## Your instructions
Output the entries below exactly, from the first line to the line holding "Viewport: 390px width, 158px height.", both included.

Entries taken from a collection

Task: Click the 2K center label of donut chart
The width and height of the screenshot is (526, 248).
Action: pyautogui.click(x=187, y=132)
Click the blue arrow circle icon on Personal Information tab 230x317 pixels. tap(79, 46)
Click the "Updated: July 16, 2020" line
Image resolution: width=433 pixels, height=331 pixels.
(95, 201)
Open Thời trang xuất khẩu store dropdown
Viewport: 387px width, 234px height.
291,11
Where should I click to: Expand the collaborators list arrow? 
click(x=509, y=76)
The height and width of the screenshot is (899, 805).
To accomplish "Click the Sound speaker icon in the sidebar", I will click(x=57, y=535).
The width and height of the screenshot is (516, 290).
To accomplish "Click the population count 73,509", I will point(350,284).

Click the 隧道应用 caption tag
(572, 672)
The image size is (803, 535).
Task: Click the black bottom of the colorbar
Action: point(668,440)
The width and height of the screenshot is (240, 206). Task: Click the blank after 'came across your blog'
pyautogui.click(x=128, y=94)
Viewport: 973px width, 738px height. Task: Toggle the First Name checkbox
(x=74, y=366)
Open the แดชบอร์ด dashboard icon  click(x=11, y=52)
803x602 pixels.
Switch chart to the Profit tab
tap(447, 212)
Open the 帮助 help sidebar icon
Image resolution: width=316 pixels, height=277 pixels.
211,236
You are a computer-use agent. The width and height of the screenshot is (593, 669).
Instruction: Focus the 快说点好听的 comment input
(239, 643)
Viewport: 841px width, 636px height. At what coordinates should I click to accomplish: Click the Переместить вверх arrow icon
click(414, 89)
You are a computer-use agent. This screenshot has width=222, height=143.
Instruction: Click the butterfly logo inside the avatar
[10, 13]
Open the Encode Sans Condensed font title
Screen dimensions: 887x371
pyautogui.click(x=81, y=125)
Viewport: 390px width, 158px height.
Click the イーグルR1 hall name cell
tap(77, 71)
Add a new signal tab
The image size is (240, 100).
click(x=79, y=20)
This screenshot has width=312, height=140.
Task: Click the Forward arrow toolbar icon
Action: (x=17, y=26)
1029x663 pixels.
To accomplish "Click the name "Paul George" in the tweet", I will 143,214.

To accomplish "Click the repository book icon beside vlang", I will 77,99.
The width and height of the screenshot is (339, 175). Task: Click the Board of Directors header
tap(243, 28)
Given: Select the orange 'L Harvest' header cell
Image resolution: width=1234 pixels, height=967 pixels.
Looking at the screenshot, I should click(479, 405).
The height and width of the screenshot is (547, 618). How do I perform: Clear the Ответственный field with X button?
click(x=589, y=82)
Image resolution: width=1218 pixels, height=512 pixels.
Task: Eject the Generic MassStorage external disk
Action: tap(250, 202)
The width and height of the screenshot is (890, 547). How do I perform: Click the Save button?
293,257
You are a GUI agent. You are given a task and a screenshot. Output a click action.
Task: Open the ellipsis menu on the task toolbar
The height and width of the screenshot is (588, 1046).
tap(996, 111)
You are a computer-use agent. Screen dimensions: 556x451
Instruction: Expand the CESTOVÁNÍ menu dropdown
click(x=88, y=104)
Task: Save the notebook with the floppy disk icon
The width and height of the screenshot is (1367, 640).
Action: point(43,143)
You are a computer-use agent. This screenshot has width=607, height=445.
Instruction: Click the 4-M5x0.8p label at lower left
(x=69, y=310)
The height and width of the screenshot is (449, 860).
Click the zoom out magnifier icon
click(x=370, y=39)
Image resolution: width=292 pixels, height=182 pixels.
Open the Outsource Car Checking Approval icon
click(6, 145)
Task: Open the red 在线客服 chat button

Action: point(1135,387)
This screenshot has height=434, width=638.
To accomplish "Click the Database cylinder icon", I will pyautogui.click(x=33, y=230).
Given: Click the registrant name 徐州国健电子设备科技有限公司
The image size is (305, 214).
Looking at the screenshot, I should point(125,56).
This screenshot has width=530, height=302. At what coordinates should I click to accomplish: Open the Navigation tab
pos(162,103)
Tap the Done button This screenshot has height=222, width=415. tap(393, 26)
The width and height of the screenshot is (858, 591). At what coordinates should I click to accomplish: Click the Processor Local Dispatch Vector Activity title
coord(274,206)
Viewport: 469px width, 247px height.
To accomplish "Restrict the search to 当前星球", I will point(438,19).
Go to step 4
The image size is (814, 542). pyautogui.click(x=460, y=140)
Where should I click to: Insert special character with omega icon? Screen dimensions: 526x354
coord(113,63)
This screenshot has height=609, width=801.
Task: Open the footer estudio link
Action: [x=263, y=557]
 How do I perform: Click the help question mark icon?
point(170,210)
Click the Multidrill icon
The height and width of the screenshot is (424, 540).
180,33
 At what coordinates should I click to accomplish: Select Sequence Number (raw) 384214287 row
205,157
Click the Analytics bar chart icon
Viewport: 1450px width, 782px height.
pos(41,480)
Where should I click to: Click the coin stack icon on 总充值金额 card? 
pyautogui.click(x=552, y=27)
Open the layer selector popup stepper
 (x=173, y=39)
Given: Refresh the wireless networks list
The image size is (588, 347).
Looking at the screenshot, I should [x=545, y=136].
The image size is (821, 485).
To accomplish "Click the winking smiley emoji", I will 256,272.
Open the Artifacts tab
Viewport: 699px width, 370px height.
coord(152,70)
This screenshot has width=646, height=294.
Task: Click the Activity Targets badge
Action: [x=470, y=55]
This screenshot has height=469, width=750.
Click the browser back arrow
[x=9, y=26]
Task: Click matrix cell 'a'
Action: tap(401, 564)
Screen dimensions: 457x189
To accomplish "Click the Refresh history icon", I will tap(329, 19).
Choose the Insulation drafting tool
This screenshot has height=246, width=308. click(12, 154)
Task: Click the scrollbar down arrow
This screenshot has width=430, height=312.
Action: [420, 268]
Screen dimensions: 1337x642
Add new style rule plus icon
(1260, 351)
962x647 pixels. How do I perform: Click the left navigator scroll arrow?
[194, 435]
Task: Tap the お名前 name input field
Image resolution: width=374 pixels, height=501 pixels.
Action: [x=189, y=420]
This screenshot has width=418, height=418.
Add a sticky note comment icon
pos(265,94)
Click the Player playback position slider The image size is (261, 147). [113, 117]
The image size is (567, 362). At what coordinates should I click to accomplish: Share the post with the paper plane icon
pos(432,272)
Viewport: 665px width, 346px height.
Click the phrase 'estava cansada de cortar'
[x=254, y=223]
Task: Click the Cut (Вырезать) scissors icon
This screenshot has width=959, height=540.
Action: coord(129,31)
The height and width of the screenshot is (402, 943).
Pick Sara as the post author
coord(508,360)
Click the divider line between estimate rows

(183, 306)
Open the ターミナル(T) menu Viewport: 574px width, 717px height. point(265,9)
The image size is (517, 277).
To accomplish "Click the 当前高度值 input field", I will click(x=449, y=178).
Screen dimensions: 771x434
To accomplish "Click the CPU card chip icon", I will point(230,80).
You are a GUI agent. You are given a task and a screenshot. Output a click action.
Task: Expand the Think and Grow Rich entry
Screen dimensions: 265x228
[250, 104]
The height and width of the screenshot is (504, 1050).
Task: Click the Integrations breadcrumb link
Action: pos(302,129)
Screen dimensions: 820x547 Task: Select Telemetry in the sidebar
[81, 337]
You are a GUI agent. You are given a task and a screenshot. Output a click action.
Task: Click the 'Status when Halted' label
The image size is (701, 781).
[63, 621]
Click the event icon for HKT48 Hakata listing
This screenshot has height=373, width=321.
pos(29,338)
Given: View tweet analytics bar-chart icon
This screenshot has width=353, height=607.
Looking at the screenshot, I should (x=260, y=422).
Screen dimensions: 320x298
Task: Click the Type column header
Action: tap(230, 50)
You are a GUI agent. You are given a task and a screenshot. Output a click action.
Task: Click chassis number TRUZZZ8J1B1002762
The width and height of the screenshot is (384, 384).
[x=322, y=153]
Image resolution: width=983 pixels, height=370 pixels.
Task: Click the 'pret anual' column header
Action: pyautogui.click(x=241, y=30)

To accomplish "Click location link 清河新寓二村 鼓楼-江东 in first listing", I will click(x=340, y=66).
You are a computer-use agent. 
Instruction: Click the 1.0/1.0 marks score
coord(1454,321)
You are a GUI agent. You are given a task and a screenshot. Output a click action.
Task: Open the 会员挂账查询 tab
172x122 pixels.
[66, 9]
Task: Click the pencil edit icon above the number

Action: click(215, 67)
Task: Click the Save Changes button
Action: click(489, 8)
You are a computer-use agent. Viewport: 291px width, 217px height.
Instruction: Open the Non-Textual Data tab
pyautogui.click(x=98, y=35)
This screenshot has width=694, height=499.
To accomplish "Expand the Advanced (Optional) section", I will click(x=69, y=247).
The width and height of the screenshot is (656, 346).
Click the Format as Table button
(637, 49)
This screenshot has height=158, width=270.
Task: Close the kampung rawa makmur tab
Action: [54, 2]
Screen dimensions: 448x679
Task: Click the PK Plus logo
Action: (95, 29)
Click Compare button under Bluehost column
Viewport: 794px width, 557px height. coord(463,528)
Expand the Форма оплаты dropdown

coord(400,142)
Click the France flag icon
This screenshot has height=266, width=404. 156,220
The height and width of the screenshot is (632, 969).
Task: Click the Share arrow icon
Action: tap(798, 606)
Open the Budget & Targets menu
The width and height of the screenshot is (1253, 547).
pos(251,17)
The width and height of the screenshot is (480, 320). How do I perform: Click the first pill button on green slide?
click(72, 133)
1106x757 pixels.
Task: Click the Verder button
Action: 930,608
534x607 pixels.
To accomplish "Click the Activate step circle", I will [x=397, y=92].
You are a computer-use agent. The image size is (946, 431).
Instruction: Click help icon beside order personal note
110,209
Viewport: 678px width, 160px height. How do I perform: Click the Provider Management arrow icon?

## Expected answer
Task: Click the 2K center label of donut chart
The width and height of the screenshot is (526, 248).
Action: pyautogui.click(x=187, y=132)
Click the blue arrow circle icon on Personal Information tab 230x317 pixels. tap(79, 46)
Click the "Updated: July 16, 2020" line
Image resolution: width=433 pixels, height=331 pixels.
(95, 201)
Open Thời trang xuất khẩu store dropdown
Viewport: 387px width, 234px height.
291,11
Where should I click to: Expand the collaborators list arrow? 
click(x=509, y=76)
The height and width of the screenshot is (899, 805).
To accomplish "Click the Sound speaker icon in the sidebar", I will click(x=57, y=535).
The width and height of the screenshot is (516, 290).
To accomplish "Click the population count 73,509", I will point(350,284).

Click the 隧道应用 caption tag
(572, 672)
The image size is (803, 535).
Task: Click the black bottom of the colorbar
Action: point(668,440)
The width and height of the screenshot is (240, 206). Task: Click the blank after 'came across your blog'
pyautogui.click(x=128, y=94)
Viewport: 973px width, 738px height. Task: Toggle the First Name checkbox
(x=74, y=366)
Open the แดชบอร์ด dashboard icon  click(x=11, y=52)
803x602 pixels.
Switch chart to the Profit tab
tap(447, 212)
Open the 帮助 help sidebar icon
Image resolution: width=316 pixels, height=277 pixels.
211,236
You are a computer-use agent. The width and height of the screenshot is (593, 669).
Instruction: Focus the 快说点好听的 comment input
(239, 643)
Viewport: 841px width, 636px height. At what coordinates should I click to accomplish: Click the Переместить вверх arrow icon
click(414, 89)
You are a computer-use agent. This screenshot has width=222, height=143.
Instruction: Click the butterfly logo inside the avatar
[10, 13]
Open the Encode Sans Condensed font title
Screen dimensions: 887x371
pyautogui.click(x=81, y=125)
Viewport: 390px width, 158px height.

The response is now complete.